One of the aspects of yoga I find so gratifying is shape shifting. Warrior 1 is, generally speaking, more available to men in the traditional stance where the hips are narrowed or “closed.” Many female practitioners have to find and work their way into Virabhadrasana 1 alignment, frequently taking a wider stance to allow for hip room. My own Warrior 1 has changed quite a bit over time as I’ve become more flexible, but I still find the shape is one that I approach as opposed to one that contains me.
More cognitive, less hippy, so to speak.
In contrast, Warrior II with both hips open, has more going for it for the typical female body. Yes, it’s a hard pose to nail, but widening the hips allows us to be flexible in our pelvic region, which we naturally are.
Goddess pose opens the hips, hip flexors and the arms, allowing a wide open, wall-like posture posture that is uncommon in yoga. Like a standing savasana with bent knees. There’s so much power in it—the openness, the balance challenge—distributing your weight equally between the legs and through the feet and knowing just how much to turn the toes out and bend the knees for maximum stability.
More than anything, it’s about using the breath to move the agni around, not letting it settle in the quadriceps or the lower back. And if you read my piece last week on half moon, there’s a circle to explore around this shape as well, a container for the heat you’ve created. Without it, your Goddess begins to melt here and there…
It’s a shape that usually isn’t held for very long or is combined with squats or a flowing sequence side to side, or one where the legs are straightened and bent a few times, moving on the breath.

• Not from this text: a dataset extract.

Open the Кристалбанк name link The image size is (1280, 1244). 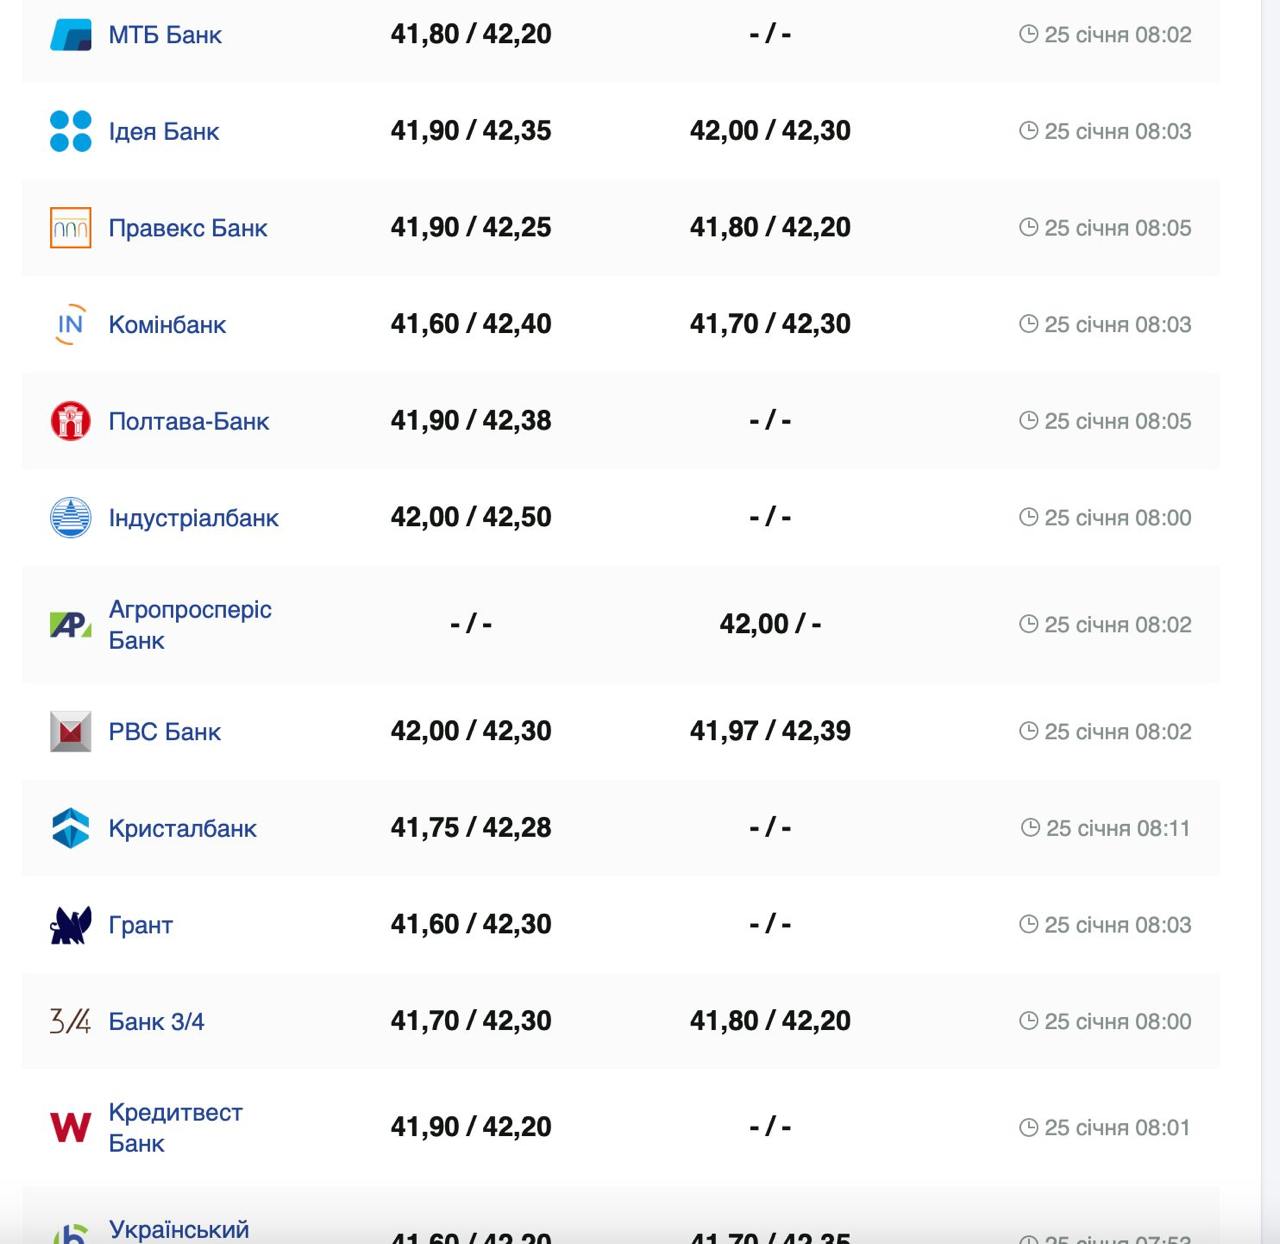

All of this is very powerful in a practice—again, being wide open, standing strong and breathing into the quads. Try taking a mini break in Goddess in the middle of your day, like while you are cooking or before you leave the house. Stand in your space, jump your feet apart, and then, hands on the hips, hinge up to stand, open the feet between 45 and 90 degrees and bend your knees until you feel it, lift your arms and open your palms. Now lift your toes and replant them. Exhale again. Stay. Try five full breaths, then straighten the knees, take a full round of breath, re-bend and stay in it for 5 more. Powerful, eh?

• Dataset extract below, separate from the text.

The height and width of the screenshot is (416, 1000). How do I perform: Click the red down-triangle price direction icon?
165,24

Like a wall with many openings. What comes in? What goes out? Goddess. Who is she? What is she telling you?
Kathleen Kraft is a poet and yoga teacher. She was born and raised in New York City and made the move across the Hudson several years ago to Jersey City. She has been nominated twice for the Pushcart Prize, and her chapbook Fairview Road is forthcoming in December from Finishing Line Press.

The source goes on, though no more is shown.